§ **Tugas yang Dikerjakan**
A - Menurut artikel tentang RUU Migas, berapa besar kebocoran yang ditemukan dalam audit Pricewaterhouse terhadap Pertamina?
B - Tuliskan kembali dengan persis bagian artikel tentang RUU Migas dari "Namun, tahap penting, pembahasan" sampai "seandainya pun ada.".

§ **Kutipan untuk Dibaca**
EMPAT puluh kali sidang ternyata tidak cukup untuk mengegolkan Rancangan Undang-Undang Minyak dan Gas (RUU Migas). Itu berarti dalam sebulan ini Menteri Pertambangan dan Energi Kuntoro Mangkusubroto sudah 40 kali beradu bicara dengan anggota Panitia Khusus RUU Migas DPR, yang jelas kelihatan mengambil posisi di seberang pendapat Kuntoro. Sampai Jumat pekan lalu, ada satu soal penting yang masih macet: siapa yang akan menjadi kuasa pertambangan. Urusan ini sungguh alot, bahkan diduga bisa menggagalkan jadwal RUU ini. Seharusnya, akhir Juli ini RUU Migas diharapkan sudah bisa menggantikan Undang-Undang Nomor 8 Tahun 1971 tentang Pertamina.
Kalau RUU Migas tak dapat diundangkan, boleh jadi pemerintah Indonesia harus kembali bicara dengan IMF. Audit terhadap Pertamina oleh Pricewaterhouse—yang menemukan kebocoran Rp 43 triliun—memang memenuhi permintaan IMF. Itu merupakan satu tahap penting menuju liberalisasi sektor migas dari hulu hingga hilir—mulai dari pengeboran sampai migas sampai ke rumah penduduk. Dengan liberalisasi, persaingan akan lebih terbuka dan adil, dan Pertamina dengan pengalaman puluhan tahun dan program efisiensi di sana-sini dianggap pemerintah akan mampu bertahan hidup.
Namun, tahap penting, pembahasan RUU Migas, ternyata sangat alot. Perbedaan makin ramai setelah berembus isu fulus berjuta-juta rupiah bertebar di antara kursi DPR. Dikabarkan, ada petugas keamanan DPR yang memergoki seorang pejabat Pertamina sedang membagi-bagikan uang ke sejumlah anggota Panitia Khusus Migas. Sudah lama jadi berita bahwa Panitia Khusus Migas memang "miring" ke sisi Pertamina—BUMN yang sangat berkepentingan dengan RUU Migas. Direktur Utama Pertamina, Martiono Hadianto, dan Ketua Komisi V DPR, Erie Soekardja, membantah rumor uang suap berjuta-juta itu. "Kami tak menyediakan dana sepeser pun untuk RUU itu," kata Martiono. "Tolong, buktikan kalau suap itu memang ada," kata Erie menimpali. Seperti biasa, soal begini biasanya sulit dibuktikan seandainya pun ada.
Dan perbedaan makin sengit, terutama soal kuasa pertambangan. Jika kelak RUU itu gol, Pertamina tidak akan lagi menentukan ongkos produksi (cost recovery) yang selama ini ditanggung pemerintah—sumber pendapatan yang disebut-sebut sebagai "lubang besar" yang memungkinkan banyak korupsi. Apa sebabnya? Di pos ini Pertamina berperan ganda, yaitu sebagai pihak yang menentukan kontrak production sharing (KPS) dan sekaligus mengawasi pengeluaran perusahaan pemegang KPS—ibaratnya menjadi pemain dan wasit sekaligus.

§ **Cuplikan Data**
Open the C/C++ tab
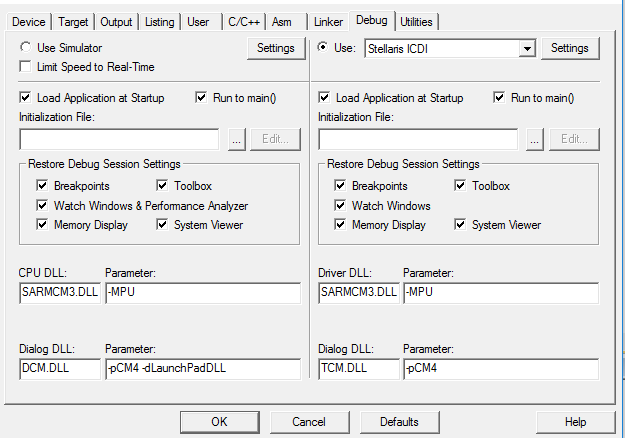Image resolution: width=625 pixels, height=438 pixels. (x=244, y=21)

§ **Jawaban Tugas**
A - Rp 43 triliun.

B -
Namun, tahap penting, pembahasan RUU Migas, ternyata sangat alot. Perbedaan makin ramai setelah berembus isu fulus berjuta-juta rupiah bertebar di antara kursi DPR. Dikabarkan, ada petugas keamanan DPR yang memergoki seorang pejabat Pertamina sedang membagi-bagikan uang ke sejumlah anggota Panitia Khusus Migas. Sudah lama jadi berita bahwa Panitia Khusus Migas memang "miring" ke sisi Pertamina—BUMN yang sangat berkepentingan dengan RUU Migas. Direktur Utama Pertamina, Martiono Hadianto, dan Ketua Komisi V DPR, Erie Soekardja, membantah rumor uang suap berjuta-juta itu. "Kami tak menyediakan dana sepeser pun untuk RUU itu," kata Martiono. "Tolong, buktikan kalau suap itu memang ada," kata Erie menimpali. Seperti biasa, soal begini biasanya sulit dibuktikan seandainya pun ada.